I tried following command line options with no success

/Zm200
/Zm1000
/Zm2000

How can I make successful compilation of this program?

Platform: Windows 7

Xinus
  • 29,617
  • 32
  • 119
  • 165
  • 15
    It's really interesting that this is getting upvoted: other people must want to do this as well, and I have no idea why... – egrunin May 23 '10 at 05:16
  • 4
    @egrunin: Up votes just mean "this is a good question" not "this is affecting me as well". – Dean Harding May 23 '10 at 05:19
  • 7
    This is not a good question. – Snake Plissken May 23 '10 at 05:22
  • 1
    Sure it is.
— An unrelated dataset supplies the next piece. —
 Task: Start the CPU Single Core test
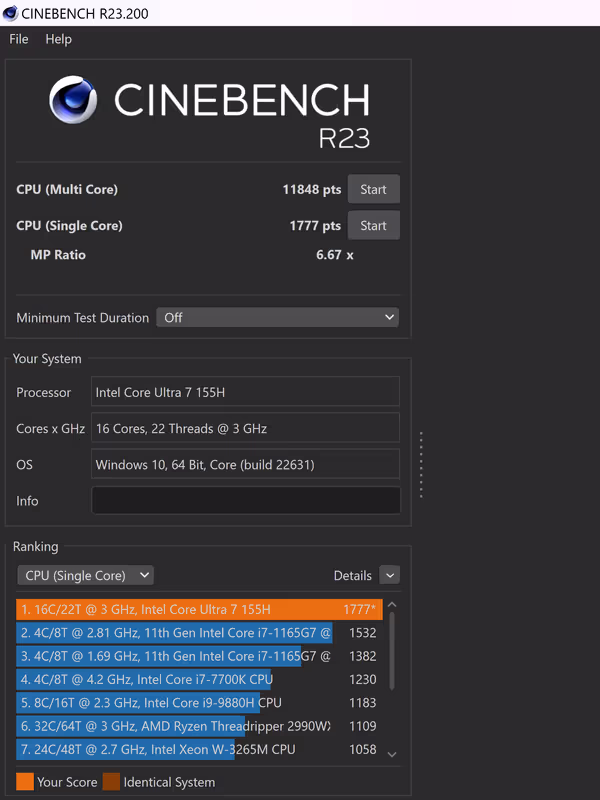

I've seen this sort of question many times from beginners in other places. It's a good resource as to why you don't use internal strings too much. Heck, we've had compilers fail if we have too many data tables in codes - especially if those tables accidently contain non-POD data. – Michael Dorgan May 23 '10 at 05:29
  • 10
    @Snake: just because the answer is "you shouldn't do that" doesn't mean the *question* is bad. Sometimes the best way to learn what not to do is to try it first. – Dean Harding May 23 '10 at 05:33
  • 2
    Yes, it does. A 20 megabyte long C character string doesn't make sense. I'm sure the questioner is using a very long string to store some other kind of data. – Snake Plissken May 23 '10 at 05:42
  • 4
    `#define "foo"` does not make sense. `#define FOO "foo"` might. – ndim May 23 '10 at 08:16
  • Have you tried breaking the string into pieces and simply #define several pieces? What alternative solutions have you attempted? – Carlos May 23 '10 at 09:36
  • @Snake: According to your logic, the only questions that are "good" ones, and therefore the only questions that should be allowed on SO are where the questioner asks, "Should I do XYZ?" and the answer is "Yes." – John Dibling May 24 '10 at 15:33
  • 1
    @John Dibling: I recommend the following fine article from one of our much-loved "founding fathers", Joel Spolsky, about C strings: http://www.joelonsoftware.com/articles/fog0000000319.html. I am sorry but storing data in 20 megabyte long C strings in header files is just **not a good idea**. – Snake Plissken May 24 '10 at 16:01
  • @Snake: Whether or not storing giant strings in a header is a good or bad idea is irrelevant. – John Dibling May 24 '10 at 16:15
  • 1
    @Snake: FWIW, I agree with you. Storing giant strings in a header probably is a bad idea. *That's not the point!* The point is just because it is a bad idea doesn't mean the question should be downvoted. In fact if it is a bad idea, that might be an argument to not downvote the question, in order to give people the opportunity to tell the OP *why* what they are doing is bad. – John Dibling May 24 '10 at 16:18

7 Answers7

19

You can't, not reliably. Even if it will compile, it's liable to break the runtime library, or the OS assumptions, and so forth.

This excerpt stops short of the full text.